**EXERCISE DESCRIPTION:**
Rewrite everything from the line containing "Bifold Doors (15, 168)" down to the line containing "Side Options (10, 157)", swapping "Pergola" for "Canopy" wherever it occurs and keeping all else unchanged. Return only those lines.

(Target position records)
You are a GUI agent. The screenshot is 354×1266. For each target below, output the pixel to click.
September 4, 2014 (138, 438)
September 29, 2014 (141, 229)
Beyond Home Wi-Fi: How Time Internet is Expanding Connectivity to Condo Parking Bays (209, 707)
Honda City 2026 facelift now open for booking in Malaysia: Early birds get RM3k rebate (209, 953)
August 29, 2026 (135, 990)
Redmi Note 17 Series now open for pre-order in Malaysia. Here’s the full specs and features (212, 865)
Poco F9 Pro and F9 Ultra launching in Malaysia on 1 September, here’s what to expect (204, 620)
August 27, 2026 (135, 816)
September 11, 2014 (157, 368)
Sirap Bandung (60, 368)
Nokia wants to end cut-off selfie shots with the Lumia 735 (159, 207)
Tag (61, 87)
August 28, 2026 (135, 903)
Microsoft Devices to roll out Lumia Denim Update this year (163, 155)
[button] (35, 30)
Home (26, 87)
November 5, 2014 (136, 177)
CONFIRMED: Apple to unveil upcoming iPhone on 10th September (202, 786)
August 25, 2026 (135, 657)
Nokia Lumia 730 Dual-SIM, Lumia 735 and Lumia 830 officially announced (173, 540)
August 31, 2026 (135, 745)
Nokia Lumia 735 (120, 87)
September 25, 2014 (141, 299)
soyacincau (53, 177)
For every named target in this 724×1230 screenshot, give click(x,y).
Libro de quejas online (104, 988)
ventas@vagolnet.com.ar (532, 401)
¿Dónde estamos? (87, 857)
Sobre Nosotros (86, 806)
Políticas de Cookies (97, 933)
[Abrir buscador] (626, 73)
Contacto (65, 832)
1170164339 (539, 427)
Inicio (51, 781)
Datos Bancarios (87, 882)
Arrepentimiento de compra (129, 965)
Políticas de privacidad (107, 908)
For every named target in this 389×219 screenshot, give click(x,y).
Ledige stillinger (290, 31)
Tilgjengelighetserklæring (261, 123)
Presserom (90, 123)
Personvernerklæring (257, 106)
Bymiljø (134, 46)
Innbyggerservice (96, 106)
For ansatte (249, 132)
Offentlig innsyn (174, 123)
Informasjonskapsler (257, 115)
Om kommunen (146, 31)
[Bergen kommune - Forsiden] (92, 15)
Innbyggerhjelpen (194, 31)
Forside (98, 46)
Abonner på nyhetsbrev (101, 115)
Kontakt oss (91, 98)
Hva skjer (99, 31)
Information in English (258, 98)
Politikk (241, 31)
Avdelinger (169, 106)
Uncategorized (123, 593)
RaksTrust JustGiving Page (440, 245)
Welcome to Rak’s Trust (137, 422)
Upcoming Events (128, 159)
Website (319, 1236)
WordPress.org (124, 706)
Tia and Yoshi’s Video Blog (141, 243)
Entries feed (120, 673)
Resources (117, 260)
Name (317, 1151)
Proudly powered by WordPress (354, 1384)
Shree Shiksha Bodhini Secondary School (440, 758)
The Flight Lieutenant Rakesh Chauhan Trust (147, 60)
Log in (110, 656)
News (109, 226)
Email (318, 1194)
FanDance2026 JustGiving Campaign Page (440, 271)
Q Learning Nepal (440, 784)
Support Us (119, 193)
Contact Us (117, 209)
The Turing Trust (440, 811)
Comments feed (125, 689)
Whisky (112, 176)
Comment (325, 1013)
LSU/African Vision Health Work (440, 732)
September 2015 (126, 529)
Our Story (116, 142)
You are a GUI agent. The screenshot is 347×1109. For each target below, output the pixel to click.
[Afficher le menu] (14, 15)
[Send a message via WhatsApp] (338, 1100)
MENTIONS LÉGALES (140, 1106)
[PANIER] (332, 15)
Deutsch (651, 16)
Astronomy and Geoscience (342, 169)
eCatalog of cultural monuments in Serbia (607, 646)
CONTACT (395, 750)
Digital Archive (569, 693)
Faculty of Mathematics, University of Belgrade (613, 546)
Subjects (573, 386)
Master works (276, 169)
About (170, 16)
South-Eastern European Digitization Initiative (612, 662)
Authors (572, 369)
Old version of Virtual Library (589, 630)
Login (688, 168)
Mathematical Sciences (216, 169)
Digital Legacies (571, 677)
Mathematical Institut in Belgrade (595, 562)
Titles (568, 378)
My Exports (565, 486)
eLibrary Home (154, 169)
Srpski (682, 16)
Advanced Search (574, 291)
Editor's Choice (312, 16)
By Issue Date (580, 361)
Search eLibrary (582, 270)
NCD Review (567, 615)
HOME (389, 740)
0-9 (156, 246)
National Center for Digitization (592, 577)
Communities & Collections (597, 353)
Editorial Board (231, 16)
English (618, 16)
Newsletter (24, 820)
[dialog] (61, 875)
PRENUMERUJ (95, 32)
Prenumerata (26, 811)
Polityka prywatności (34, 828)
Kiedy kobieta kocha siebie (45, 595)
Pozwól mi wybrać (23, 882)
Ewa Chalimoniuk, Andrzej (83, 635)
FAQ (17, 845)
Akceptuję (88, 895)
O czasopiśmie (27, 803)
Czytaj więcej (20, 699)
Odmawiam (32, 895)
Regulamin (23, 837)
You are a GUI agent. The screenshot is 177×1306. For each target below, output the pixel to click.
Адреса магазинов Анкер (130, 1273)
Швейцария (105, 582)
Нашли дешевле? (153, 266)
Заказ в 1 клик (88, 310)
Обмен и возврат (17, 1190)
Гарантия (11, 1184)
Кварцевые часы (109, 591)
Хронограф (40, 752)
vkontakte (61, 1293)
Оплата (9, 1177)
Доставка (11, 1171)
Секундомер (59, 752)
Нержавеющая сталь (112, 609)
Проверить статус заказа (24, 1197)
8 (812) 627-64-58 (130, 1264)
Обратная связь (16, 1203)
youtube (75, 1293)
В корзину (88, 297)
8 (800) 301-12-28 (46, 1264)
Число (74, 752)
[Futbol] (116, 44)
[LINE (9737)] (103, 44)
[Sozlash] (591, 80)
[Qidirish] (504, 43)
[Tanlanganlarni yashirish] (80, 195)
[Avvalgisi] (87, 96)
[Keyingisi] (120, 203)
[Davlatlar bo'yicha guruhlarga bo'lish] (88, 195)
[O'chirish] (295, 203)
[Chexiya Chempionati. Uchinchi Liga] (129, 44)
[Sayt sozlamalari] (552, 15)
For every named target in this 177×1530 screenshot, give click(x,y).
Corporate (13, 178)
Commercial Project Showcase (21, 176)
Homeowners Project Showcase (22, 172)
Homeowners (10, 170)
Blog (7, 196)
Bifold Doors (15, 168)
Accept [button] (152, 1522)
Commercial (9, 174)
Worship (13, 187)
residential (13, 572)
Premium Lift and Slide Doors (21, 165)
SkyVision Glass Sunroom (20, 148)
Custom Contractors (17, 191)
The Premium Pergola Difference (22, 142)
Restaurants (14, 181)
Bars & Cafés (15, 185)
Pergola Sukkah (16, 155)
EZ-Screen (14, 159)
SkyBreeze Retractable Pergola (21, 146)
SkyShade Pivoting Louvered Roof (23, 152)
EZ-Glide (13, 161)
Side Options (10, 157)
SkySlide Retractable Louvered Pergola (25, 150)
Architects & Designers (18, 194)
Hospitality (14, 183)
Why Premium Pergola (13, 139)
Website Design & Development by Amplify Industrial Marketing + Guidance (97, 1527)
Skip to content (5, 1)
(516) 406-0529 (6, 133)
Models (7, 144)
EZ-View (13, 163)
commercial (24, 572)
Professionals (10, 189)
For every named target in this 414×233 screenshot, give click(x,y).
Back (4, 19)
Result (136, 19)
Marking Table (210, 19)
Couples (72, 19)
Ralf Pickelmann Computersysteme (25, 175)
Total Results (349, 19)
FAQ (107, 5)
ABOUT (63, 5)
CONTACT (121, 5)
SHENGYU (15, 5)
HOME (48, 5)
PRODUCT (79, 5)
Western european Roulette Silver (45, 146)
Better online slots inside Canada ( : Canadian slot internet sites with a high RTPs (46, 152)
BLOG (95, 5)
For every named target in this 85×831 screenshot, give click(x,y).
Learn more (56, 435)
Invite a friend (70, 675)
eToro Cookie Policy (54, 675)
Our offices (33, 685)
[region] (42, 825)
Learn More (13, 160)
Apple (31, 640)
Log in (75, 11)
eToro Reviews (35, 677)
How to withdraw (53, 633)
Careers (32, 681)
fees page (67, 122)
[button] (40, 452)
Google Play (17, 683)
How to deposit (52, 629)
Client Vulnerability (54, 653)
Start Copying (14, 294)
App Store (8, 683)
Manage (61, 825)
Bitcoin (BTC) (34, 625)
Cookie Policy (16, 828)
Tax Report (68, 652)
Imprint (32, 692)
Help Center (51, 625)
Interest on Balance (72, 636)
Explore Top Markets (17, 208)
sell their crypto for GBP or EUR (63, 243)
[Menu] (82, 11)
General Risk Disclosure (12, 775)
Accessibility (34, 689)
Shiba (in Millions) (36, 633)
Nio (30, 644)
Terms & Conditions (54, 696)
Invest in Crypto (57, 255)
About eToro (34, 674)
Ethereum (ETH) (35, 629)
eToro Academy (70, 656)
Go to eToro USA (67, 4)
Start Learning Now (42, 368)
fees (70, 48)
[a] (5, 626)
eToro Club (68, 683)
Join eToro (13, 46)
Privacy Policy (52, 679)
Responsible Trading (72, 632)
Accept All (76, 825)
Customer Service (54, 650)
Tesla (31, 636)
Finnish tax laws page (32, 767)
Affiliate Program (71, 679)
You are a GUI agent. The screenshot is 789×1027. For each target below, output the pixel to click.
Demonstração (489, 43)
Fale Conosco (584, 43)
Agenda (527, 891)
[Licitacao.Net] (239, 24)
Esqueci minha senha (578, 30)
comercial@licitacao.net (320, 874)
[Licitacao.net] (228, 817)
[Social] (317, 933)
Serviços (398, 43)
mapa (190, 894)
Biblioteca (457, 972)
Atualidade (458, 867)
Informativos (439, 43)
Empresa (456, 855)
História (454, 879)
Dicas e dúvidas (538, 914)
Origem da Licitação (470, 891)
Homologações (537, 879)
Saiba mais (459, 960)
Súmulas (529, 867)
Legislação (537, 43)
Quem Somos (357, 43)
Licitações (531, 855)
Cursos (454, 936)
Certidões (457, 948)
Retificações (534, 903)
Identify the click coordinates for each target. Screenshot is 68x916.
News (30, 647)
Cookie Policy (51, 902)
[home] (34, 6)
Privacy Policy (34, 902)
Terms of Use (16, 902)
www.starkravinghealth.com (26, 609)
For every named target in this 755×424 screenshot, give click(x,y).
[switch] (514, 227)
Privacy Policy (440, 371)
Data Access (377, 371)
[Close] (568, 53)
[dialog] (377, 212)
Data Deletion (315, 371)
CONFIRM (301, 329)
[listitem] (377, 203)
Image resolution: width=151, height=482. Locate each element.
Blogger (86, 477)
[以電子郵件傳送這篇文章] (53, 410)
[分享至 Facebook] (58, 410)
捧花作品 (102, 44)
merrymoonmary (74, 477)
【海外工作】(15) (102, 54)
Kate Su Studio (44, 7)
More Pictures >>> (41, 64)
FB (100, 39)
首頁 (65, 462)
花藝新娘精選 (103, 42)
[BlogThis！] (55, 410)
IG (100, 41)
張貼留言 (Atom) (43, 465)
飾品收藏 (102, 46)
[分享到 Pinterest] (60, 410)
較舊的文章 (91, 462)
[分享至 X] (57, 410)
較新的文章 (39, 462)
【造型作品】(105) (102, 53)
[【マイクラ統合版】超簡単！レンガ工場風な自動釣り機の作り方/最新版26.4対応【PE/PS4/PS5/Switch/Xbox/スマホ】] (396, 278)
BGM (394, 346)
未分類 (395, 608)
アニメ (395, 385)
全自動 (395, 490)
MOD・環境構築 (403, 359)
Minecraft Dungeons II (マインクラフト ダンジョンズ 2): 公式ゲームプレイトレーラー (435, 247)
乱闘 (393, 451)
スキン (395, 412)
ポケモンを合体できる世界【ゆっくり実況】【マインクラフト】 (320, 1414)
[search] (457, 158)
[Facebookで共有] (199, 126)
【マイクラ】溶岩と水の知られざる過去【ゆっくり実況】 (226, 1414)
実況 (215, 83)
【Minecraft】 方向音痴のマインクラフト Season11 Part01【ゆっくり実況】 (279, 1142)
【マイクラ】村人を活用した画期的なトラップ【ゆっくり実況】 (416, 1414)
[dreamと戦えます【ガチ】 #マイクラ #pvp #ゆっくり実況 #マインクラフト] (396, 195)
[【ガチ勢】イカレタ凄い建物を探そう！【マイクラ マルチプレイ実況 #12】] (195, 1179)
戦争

**THE RESPONSE:**
Bifold Doors (15, 168)
Accept [button] (152, 1522)
Commercial (9, 174)
Worship (13, 187)
residential (13, 572)
Premium Lift and Slide Doors (21, 165)
SkyVision Glass Sunroom (20, 148)
Custom Contractors (17, 191)
The Premium Canopy Difference (22, 142)
Restaurants (14, 181)
Bars & Cafés (15, 185)
Canopy Sukkah (16, 155)
EZ-Screen (14, 159)
SkyBreeze Retractable Canopy (21, 146)
SkyShade Pivoting Louvered Roof (23, 152)
EZ-Glide (13, 161)
Side Options (10, 157)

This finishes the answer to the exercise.